Auch die Tatsache, dass die Konferenz der Justizministerinnen und Justizminister bereits mit Beschluss vom 16.06.2021 – und damit bevor die erste gerichtliche Entscheidung durch das Amtsgericht Osnabrück am 12.10.2021 (Az. 247 Gs 246/21) und dem folgend durch das Landgericht Osnabrück am 26.10.2021 (Az. 3 Qs 37/21) erging, die jeweils eine Strafbarkeit nach § 267 Abs. 1 StGB bei der hier vorliegenden Fallkonstellation verneint haben – die Bundesministerin der Justiz und für Verbraucherschutz aufforderte, eine entsprechende Gesetzesreform vorzulegen, lässt darauf schließen, dass zu diesem Zeitpunkt eine Strafbarkeit zumindest als zweifelhaft angesehen wurde.
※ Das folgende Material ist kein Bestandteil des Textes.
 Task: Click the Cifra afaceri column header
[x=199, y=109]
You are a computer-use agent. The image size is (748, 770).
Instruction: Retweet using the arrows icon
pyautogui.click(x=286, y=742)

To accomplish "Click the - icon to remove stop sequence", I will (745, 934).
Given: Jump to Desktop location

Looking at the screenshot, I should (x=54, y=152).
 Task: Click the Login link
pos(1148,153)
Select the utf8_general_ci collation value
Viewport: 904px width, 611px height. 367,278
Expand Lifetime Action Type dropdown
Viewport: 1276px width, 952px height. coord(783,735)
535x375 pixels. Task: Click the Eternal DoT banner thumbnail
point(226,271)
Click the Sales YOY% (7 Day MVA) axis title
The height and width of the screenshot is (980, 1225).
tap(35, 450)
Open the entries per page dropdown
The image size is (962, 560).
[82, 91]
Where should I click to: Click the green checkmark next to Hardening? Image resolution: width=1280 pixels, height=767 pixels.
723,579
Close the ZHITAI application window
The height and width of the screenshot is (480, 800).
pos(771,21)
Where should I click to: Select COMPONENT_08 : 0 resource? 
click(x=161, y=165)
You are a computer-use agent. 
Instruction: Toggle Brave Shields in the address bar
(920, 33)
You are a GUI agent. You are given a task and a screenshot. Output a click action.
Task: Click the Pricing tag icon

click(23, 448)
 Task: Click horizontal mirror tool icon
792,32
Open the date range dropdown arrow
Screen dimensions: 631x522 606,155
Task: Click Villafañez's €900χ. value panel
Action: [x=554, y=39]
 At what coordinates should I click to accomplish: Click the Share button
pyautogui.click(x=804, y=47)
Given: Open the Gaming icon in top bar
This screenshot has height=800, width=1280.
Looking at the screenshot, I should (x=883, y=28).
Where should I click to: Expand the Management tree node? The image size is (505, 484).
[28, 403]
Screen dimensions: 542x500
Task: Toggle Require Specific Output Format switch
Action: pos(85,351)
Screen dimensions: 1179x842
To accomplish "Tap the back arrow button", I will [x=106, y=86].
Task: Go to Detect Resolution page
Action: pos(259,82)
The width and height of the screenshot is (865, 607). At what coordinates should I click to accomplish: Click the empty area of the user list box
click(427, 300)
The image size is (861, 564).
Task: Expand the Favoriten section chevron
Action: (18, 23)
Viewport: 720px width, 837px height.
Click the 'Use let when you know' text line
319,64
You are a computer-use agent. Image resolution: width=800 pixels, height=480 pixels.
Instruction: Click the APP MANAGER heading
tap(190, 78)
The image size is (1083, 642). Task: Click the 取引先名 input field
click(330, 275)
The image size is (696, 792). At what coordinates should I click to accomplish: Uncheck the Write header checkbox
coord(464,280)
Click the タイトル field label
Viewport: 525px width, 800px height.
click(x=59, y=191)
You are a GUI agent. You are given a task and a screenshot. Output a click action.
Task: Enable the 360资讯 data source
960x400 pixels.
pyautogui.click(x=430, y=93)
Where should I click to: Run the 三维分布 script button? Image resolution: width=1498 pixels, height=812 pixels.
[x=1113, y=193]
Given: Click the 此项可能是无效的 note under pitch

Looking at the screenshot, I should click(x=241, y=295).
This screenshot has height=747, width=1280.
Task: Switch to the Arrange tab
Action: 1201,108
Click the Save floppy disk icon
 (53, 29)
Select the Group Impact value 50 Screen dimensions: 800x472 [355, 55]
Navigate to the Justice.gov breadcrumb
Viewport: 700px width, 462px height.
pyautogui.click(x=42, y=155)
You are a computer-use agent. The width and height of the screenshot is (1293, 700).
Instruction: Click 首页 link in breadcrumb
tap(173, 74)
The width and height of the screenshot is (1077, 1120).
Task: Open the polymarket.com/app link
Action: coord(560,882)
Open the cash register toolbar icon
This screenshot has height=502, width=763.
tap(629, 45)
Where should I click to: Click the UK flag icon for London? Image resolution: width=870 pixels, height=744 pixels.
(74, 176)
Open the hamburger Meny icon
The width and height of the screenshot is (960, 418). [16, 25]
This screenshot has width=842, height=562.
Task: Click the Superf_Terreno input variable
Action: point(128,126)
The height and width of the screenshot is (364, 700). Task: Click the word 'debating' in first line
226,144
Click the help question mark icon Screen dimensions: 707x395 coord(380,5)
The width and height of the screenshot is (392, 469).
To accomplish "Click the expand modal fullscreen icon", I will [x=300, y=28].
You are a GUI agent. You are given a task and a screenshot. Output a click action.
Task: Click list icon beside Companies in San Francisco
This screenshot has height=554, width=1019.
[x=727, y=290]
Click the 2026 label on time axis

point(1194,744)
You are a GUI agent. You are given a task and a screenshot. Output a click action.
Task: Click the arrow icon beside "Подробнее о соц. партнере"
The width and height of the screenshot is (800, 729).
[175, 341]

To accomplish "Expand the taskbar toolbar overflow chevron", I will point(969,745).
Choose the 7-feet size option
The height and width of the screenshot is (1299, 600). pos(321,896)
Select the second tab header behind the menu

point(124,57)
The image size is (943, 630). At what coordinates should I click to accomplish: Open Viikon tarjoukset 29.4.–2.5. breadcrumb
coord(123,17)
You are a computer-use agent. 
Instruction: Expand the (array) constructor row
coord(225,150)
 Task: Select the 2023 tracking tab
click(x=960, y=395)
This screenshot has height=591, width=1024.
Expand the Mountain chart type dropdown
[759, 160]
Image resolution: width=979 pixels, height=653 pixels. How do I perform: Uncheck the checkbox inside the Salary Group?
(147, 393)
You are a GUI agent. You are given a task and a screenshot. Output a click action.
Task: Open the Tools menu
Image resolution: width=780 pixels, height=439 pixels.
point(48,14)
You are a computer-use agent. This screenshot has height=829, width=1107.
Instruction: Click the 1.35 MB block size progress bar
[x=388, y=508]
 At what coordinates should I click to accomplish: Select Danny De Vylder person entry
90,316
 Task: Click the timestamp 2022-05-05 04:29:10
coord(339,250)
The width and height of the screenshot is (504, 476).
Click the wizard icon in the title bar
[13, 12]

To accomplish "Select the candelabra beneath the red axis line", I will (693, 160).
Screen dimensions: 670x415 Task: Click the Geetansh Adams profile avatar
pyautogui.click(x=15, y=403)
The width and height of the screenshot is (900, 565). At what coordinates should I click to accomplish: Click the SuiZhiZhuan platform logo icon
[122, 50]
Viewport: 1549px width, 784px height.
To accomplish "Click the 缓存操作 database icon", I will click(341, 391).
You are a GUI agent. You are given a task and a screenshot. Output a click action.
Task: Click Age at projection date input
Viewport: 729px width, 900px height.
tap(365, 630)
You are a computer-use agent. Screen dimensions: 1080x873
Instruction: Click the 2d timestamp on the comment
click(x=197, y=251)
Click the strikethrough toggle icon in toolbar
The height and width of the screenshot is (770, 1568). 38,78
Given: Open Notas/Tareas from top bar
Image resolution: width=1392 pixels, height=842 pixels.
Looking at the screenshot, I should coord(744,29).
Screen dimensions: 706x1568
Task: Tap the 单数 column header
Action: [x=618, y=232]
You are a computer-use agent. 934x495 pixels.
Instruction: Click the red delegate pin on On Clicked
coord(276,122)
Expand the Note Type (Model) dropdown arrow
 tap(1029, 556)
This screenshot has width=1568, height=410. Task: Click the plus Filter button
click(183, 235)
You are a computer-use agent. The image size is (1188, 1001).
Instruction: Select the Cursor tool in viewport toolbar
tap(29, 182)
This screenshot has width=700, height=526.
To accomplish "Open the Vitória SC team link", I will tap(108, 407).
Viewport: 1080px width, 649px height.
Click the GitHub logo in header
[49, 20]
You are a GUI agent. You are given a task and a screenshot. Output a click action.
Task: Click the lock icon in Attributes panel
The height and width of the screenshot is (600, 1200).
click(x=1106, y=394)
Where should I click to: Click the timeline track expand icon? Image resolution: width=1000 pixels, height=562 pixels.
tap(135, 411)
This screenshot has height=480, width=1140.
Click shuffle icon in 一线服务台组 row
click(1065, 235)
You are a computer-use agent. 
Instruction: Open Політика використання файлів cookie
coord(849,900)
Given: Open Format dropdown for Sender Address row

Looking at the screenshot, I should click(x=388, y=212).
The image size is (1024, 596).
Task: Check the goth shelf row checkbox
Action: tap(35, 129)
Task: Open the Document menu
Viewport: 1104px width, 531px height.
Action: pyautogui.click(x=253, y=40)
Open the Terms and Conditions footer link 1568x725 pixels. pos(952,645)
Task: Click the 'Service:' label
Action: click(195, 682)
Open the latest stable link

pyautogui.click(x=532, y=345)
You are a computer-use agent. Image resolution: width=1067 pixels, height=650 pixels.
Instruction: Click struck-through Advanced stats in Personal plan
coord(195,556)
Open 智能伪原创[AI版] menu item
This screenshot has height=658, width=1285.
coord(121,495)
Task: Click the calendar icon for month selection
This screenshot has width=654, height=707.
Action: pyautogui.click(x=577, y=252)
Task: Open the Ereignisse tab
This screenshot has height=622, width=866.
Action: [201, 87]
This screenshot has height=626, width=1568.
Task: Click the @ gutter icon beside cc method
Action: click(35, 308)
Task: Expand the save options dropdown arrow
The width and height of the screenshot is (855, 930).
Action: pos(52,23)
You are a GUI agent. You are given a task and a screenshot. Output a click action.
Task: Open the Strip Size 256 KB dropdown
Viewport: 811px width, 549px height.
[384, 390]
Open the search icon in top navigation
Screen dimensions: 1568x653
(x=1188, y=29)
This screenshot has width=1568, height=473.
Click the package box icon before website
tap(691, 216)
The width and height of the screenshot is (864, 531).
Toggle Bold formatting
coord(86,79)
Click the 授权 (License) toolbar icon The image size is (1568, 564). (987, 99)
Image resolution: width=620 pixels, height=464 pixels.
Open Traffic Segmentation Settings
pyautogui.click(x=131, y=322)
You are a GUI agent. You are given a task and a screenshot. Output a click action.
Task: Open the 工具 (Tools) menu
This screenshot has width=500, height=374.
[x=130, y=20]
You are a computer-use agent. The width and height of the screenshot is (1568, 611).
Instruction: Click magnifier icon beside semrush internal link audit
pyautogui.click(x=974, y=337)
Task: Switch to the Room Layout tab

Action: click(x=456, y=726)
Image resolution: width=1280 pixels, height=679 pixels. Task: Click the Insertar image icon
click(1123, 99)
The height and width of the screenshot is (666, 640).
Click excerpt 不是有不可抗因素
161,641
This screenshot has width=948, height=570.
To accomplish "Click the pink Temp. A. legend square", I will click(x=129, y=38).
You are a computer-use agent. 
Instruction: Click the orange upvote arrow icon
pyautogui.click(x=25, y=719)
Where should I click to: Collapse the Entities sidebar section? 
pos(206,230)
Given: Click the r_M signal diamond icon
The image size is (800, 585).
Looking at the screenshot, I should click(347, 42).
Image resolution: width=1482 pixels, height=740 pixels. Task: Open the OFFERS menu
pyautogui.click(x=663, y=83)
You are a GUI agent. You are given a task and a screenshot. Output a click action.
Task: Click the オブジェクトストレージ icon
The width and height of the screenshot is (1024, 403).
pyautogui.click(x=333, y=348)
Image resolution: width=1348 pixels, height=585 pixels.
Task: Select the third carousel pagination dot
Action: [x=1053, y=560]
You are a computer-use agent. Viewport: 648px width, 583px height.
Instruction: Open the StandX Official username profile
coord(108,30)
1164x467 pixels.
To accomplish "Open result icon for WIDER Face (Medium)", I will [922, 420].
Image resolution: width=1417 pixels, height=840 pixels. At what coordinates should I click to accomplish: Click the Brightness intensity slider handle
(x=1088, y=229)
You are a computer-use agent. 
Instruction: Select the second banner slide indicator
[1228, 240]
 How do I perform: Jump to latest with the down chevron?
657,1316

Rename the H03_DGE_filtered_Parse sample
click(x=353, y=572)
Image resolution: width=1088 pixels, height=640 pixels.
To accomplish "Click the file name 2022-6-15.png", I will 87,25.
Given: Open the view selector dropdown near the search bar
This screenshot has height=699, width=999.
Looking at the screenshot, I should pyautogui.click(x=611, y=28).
Schließlich wurde in die Neuregelung des §§ 277 ff. StGB mit der Formulierung „zur Täuschung im Rechtsverkehr“ nunmehr genau jene Formulierung eingeführt, die bereits dem Vorschlag E 62 zugrunde lag.

Wenn somit – wie hier – dem Gesetzgeber die Problematik seit längerer Zeit bekannt ist, er aber trotz eines konkreten Vorschlags zu deren Bereinigung untätig bleibt, wird den verfassungsrechtlichen Anforderungen des Art. 103 Abs. 2 GG nicht Genüge getan, wenn Gerichte im Anschluss eine Auslegung der betroffenen Norm vornehmen, die zur Strafbarkeit des in Rede stehenden Handelns führt. Die Schließung von bewusst über mehrere Jahrzehnte in Kauf genommenen Strafbarkeitslücken kann nicht durch Auslegung von Strafnormen erfolgen, sobald ein tatsächliches Bedürfnis für die Pönalisierung erkannt wird, sondern ist allein Sache des Gesetzgebers. Die vorhandene Strafbarkeitslücke hat dieser erst durch das Gesetz vom 22.11.2021, in Kraft getreten am 24.11.2021, beseitigt.

3. Ein hinreichender Tatverdacht für die Erfüllung sonstiger Straftatbestände besteht nicht. Die Anwendung von §§ 74 Abs. 2, 73 Abs. 1a Nr. 8, 22 IfSG kommt nicht in Betracht, da keine Anhaltspunkte dafür bestehen, dass die Angeschuldigte berechtigt ist, Schutzimpfungen durchzuführen. Hinweise darauf, dass die Eintragungen in dem von der Angeschuldigten vorgelegten Impfbuch von einer berechtigten Person i.S.d. §§ 74 Abs. 2, 73 Abs. 1a Nr. 8, 22 IfSG erstellt wurden, und sich die Angeschuldigte daher wegen des Gebrauchs des Impfbuchs nach § 75a Abs. 3 IfSG strafbar gemacht haben könnte, ergeben sich aus dem Akteninhalt ebenfalls nicht.

III.

Die Kostenentscheidung beruht auf § 473 Abs. 1 Satz 1, Abs. 2 Satz 1 StPO.